The 5' untranslated leader region of the human immunodeficiency virus type 1 (HIV-1) RNA genome is a strongly conserved sequence that encodes several regulatory motifs important for viral replication. Most of these motifs are exposed as hairpin structures, including the dimerization initiation signal (DIS), the major splice donor site (SD), and the packaging signal (Ψ), which are connected by short single-stranded regions. Mutational analysis revealed many functions of these hairpins, but only a few studies have focused on the single-stranded purine-rich sequences. Using the in vivo SELEX (systematic evolution of ligands by exponential enrichment) approach, we probed the sequence space in these regions that is compatible with efficient HIV-1 replication and analyzed the impact on the RNA secondary structure of the leader RNA. Our results show a strong sequence requirement for the DIS hairpin flanking regions.
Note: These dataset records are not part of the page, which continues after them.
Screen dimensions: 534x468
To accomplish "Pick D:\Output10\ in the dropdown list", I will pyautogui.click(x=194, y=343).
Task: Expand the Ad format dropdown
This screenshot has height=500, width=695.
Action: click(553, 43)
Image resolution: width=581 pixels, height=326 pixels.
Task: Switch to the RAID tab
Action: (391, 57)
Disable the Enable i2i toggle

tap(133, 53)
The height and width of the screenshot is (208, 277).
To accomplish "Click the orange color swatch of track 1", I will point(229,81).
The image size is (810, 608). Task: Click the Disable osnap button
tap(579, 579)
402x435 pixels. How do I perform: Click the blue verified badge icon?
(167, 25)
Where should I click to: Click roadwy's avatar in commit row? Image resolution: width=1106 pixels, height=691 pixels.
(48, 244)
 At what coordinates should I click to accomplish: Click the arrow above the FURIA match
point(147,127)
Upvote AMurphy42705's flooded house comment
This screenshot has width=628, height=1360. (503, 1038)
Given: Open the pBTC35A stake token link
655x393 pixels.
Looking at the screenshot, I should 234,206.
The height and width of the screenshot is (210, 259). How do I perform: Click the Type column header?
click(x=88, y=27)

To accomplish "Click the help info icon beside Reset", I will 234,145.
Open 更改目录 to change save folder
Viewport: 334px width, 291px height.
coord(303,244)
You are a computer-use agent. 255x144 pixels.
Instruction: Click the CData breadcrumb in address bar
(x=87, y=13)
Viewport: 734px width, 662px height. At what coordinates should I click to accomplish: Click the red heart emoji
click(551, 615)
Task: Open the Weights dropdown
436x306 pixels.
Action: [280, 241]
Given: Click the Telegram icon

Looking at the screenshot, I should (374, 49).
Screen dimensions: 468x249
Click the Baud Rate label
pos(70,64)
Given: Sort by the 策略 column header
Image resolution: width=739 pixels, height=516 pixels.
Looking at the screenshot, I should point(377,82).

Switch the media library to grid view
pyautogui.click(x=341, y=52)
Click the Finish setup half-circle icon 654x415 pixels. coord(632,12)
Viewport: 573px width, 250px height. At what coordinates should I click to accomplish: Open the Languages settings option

We postulate that these sequences are important for the binding of specific protein factors that support leader RNA-mediated functions. The sequence between the SD and Ψ hairpins seems to have a less prominent role, despite the strong conservation of the stretch of 5 A residues in natural isolates. We hypothesize that this may reflect the subtle evolutionary pressure on HIV-1 to acquire an A-rich RNA genome. In silico analyses indicate that sequences are avoided in all 3 single-stranded domains that affect the local or overall leader RNA folding. IMPORTANCE Many regulatory RNA sequences are clustered in the untranslated leader domain of the HIV-1 RNA genome. Several RNA hairpin structures in this domain have been proposed to fulfill specific roles, e.g., mediating RNA dimer formation to facilitate HIV-1 recombination. We now focus on the importance of a few well-conserved single-stranded sequences that connect these hairpins. We created libraries of HIV-1 variants in which these segments were randomized and selected the best-replicating variants. For two segments we document the selection of the (nearly) wild-type sequence, thus demonstrating the importance of these primary nucleotide sequences and the power of the in vivo SELEX approach. However, for the third segment a large variety of sequences is compatible with efficient HIV-1 replication. Interestingly, the A-rich sequence of this segment is highly conserved among HIV-1 isolates, which likely reflects the evolutionary tendency of HIV-1 to adopt A-rich sequences.